Whether return can be filed with partial payment of tax?

Consideration an example: A tax payer has an outward liability of Rs.100/- and an input tax credit of Rs.80/-. The net liability is Rs.20/- However the portal is currently designed in a way not to allow the filing of GSTR 3B unless the tax payer pays Rs.20/- in cash. Unlike the pre GST regime it is not possible for a tax payer to file a return by declaring a liability payable.

The term used in section 50 is “fails to pay the tax or any part thereof”. Further Section 2(117) states thatvalid return” means a return furnished under sub-section (1) of section 39 on which self-assessed tax has been paid in full.This means that the law-makers had envisaged a situation when there could be part payment of tax. However, the GST portal does not allow filing of GSTR 3B unless the tax is paid in full, otherwise the tax payers could file an invalid return with partial payment of tax.

A reference is here required to the provisions of section 39(7) which deal with filing of returns wherein it is stated that

“(7) Every registered person, who is required to furnish a return under sub-section (1) or sub-section (2) or sub-section (3) or sub-section (5), shall pay to the Government the tax due as per such return not later than the last date on which he is required to furnish such return.”

Thus section 39(7) requires payment of tax due as per “such return”, which means return could be filed without payment of tax.

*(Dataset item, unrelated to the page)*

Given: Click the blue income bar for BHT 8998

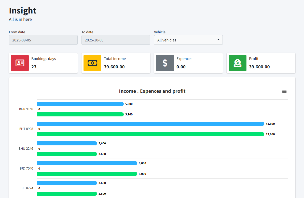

On perusal of the above it can be clearly demarcated that the law allowed filing of return with partial payment of tax. This is also evident from the agenda of the 31st Council Meeting

A perusal of above provisions indicate that the law permits furnishing of a return without payment of full tax as self-assessed as per the said return but the said return would be regarded as an invalid return. The said return, however, would not be used for the purposes of matching of ITC and settlement of funds. Thus, although the law permits part payment of tax but no such facility has been yet made available on the common portal. This being the case, a registered person cannot even avail his eligible ITC as he cannot furnish his return unless he is in a position to deposit his entire tax liability as self-assessed by him. This inflexibility of the system increases the interest burden.” 

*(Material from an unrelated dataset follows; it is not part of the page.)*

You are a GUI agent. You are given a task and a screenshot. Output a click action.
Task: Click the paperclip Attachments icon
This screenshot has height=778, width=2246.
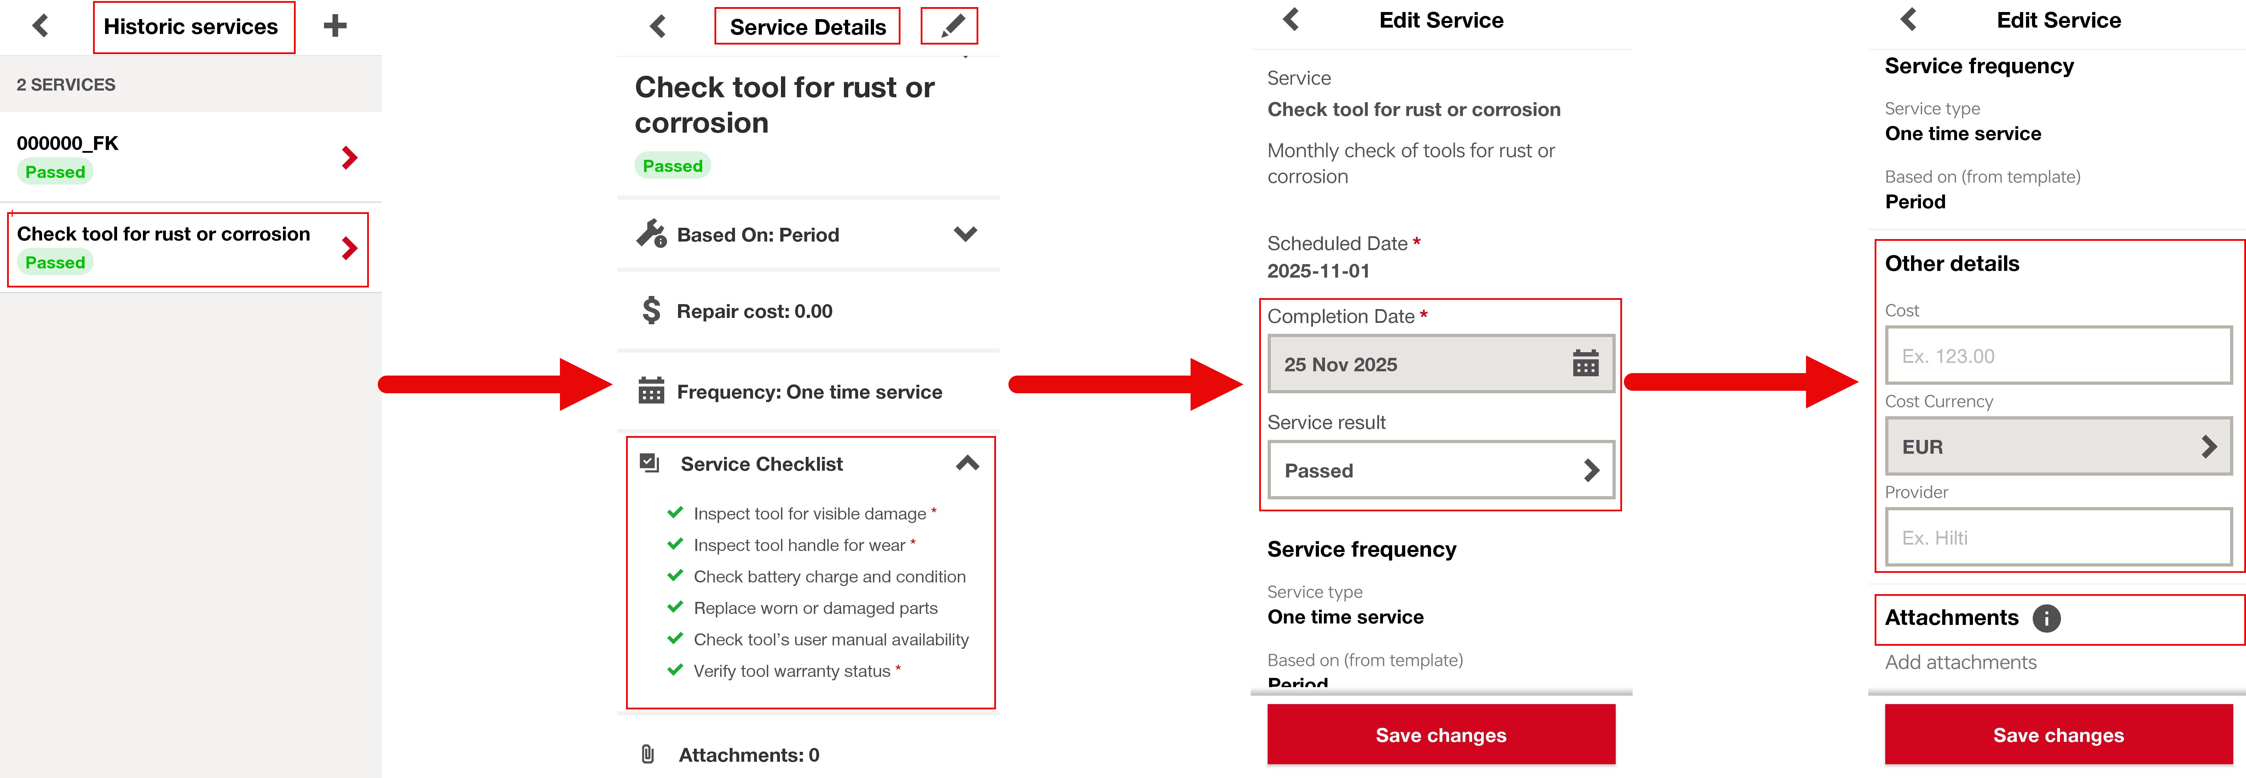tap(648, 754)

Thus the GST portal ought to have allowed the tax payers to file an invalid return and claim the input tax credit and declare a liability. However the portal does not allow such act which also causes hardship to the tax payers.

The levy of interest is automatic?

Any tax/interest/demand cannot be automatic as it would be against the principle of natural justice. However the Special Secretary and Member, CBIC has also stated  vide his letter No. F. No. CBEC-20/16/07/2020- GST Dated the 10th February 2020 that recovery of interest is automatic in terms of section 75(12). Section 75(12) reiterated under:

“(12) Notwithstanding anything contained in section 73 or section 74, where any amount of self-assessed tax in accordance with a return furnished under section 39 remains unpaid, either wholly or partly, or any amount of interest payable on such tax remains unpaid, the same shall be recovered under the provisions of section 79.”

Thus what is stated in section 75(12) is only self assessed tax. Only self assessed interest declared in return can be recovered under section 75(12). For any amount determined in excess of that determined by the tax payer in self assessment cannot be recovered without issue of show cause notice u/s.73/74. Thus show cause notice has to be issued for recovery of interest.

Conclusion

Interest is levy on delayed payment. The intention of the legislature is also evident from the agenda of the 31st GST Council meeting and the various precedents. It is worth asking that when the amendment has been put in the Act what are the reasons for not making the amendment effective till date? Official reason shared by the CBIC on Twitter is that State Governments of West Bengal and Telangana are yet to amend their respective SGST Acts. In such scenario is it just on the part of the CBIC to issue such coercive instructions?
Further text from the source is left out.